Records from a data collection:
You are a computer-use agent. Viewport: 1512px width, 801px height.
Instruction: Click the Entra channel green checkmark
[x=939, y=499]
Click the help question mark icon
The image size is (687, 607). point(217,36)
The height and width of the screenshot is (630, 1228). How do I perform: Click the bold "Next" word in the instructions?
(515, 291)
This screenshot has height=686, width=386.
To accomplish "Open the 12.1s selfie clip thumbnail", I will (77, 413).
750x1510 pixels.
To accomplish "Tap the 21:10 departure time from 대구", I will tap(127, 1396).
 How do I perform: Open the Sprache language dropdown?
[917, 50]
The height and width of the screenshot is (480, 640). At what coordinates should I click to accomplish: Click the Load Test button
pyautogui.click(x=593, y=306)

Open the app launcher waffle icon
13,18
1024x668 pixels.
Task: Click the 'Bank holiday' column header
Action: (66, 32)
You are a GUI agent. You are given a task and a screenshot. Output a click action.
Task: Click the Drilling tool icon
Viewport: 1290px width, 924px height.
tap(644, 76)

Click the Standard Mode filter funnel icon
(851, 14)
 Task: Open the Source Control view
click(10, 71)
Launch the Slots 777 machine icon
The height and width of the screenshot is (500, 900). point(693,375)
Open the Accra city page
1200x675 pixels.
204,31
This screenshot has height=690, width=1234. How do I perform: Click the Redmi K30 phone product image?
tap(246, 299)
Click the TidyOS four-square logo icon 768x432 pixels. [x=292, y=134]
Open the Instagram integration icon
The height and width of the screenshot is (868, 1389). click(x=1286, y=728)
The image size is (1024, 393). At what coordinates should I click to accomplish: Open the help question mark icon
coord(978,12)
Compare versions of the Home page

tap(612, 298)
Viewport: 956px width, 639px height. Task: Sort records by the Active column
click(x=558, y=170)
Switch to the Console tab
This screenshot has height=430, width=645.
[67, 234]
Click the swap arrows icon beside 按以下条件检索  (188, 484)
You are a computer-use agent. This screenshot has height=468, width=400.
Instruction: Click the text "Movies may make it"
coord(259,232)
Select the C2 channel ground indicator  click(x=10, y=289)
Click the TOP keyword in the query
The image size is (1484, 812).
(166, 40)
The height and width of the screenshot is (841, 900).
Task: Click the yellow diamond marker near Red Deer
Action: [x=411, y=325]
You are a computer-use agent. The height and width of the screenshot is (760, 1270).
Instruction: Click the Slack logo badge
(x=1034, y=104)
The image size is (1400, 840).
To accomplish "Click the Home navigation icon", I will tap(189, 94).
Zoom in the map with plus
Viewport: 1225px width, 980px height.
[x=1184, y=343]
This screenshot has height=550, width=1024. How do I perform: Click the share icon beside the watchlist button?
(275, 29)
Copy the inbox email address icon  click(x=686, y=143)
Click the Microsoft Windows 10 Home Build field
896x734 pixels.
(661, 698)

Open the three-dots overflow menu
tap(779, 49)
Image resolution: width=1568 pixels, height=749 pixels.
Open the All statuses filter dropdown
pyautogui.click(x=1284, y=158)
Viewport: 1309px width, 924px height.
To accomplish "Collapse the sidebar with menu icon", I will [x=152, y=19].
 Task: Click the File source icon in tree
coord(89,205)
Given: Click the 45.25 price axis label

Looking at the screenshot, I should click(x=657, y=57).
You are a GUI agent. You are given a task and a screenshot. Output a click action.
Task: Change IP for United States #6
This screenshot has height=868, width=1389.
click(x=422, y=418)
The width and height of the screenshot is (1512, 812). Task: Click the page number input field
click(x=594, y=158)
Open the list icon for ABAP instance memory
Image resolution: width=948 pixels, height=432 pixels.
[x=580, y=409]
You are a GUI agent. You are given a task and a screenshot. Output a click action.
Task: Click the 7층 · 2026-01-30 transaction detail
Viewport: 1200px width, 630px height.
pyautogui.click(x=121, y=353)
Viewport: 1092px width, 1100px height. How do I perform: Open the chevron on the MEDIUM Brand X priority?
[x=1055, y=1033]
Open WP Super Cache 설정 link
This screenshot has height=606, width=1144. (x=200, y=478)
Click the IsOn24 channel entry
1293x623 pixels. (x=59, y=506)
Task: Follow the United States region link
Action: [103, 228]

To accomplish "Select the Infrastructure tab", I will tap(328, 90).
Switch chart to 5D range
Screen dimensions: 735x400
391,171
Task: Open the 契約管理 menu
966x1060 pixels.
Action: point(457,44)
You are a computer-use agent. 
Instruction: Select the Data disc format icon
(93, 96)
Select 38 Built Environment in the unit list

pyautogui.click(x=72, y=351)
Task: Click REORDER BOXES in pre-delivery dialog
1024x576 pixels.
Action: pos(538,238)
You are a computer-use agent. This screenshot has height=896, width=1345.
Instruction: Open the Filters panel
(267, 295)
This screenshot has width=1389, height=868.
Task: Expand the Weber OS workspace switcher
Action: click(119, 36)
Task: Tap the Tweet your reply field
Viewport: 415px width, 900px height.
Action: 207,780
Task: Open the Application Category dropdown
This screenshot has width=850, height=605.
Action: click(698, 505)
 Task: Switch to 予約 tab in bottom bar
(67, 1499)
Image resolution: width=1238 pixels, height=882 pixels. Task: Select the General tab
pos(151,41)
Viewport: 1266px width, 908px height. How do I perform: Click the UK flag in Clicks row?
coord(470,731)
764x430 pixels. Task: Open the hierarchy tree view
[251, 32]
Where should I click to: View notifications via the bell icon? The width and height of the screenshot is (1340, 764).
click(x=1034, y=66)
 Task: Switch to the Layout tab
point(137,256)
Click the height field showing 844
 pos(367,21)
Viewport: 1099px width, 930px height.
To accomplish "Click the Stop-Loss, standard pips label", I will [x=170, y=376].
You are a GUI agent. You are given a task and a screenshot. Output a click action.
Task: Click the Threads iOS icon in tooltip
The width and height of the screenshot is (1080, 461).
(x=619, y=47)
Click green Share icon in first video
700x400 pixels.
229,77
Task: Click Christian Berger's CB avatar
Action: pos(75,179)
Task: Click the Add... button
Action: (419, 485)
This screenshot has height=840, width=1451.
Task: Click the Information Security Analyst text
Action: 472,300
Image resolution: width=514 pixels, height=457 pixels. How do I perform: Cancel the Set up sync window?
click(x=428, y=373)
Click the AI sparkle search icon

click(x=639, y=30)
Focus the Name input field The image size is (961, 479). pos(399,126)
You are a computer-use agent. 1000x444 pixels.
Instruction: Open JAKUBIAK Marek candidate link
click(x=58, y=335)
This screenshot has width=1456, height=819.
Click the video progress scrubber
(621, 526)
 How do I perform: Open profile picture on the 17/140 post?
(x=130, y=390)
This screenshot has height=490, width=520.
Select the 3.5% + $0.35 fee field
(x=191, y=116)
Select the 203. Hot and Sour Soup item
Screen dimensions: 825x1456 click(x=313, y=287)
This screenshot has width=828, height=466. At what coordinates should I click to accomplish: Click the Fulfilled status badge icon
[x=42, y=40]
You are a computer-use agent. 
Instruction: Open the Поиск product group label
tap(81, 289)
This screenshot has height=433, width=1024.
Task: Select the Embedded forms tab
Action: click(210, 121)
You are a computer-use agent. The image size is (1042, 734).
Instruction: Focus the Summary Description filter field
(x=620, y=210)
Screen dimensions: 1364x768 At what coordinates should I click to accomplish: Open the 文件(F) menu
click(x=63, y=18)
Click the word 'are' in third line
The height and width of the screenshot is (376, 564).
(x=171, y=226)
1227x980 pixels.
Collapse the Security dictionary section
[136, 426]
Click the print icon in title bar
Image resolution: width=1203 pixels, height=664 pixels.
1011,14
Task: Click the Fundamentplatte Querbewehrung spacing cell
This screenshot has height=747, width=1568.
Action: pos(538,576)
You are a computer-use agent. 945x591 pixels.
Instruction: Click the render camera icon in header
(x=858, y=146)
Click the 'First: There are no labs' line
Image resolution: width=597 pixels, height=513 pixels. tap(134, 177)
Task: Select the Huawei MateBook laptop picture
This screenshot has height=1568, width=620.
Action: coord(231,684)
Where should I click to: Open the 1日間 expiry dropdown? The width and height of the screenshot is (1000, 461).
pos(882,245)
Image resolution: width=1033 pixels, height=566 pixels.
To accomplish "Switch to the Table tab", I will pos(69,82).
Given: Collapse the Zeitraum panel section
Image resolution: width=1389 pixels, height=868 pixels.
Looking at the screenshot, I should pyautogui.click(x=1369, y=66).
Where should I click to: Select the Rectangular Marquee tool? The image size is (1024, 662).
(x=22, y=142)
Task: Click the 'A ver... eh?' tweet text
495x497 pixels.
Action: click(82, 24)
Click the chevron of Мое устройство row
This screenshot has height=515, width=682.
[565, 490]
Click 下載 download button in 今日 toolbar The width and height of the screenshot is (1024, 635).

What is required: Collect the complete line wherever the string "computer" appears in the records.

Solved problem:
You are a computer-use agent. Viewport: 1512px width, 801px height.
You are a computer-use agent. This screenshot has height=468, width=400.
You are a computer-use agent. The height and width of the screenshot is (760, 1270).
You are a computer-use agent. 
You are a computer-use agent. This screenshot has height=896, width=1345.
You are a computer-use agent. 1000x444 pixels.
You are a computer-use agent. 
You are a computer-use agent. The image size is (1042, 734).
You are a computer-use agent. 945x591 pixels.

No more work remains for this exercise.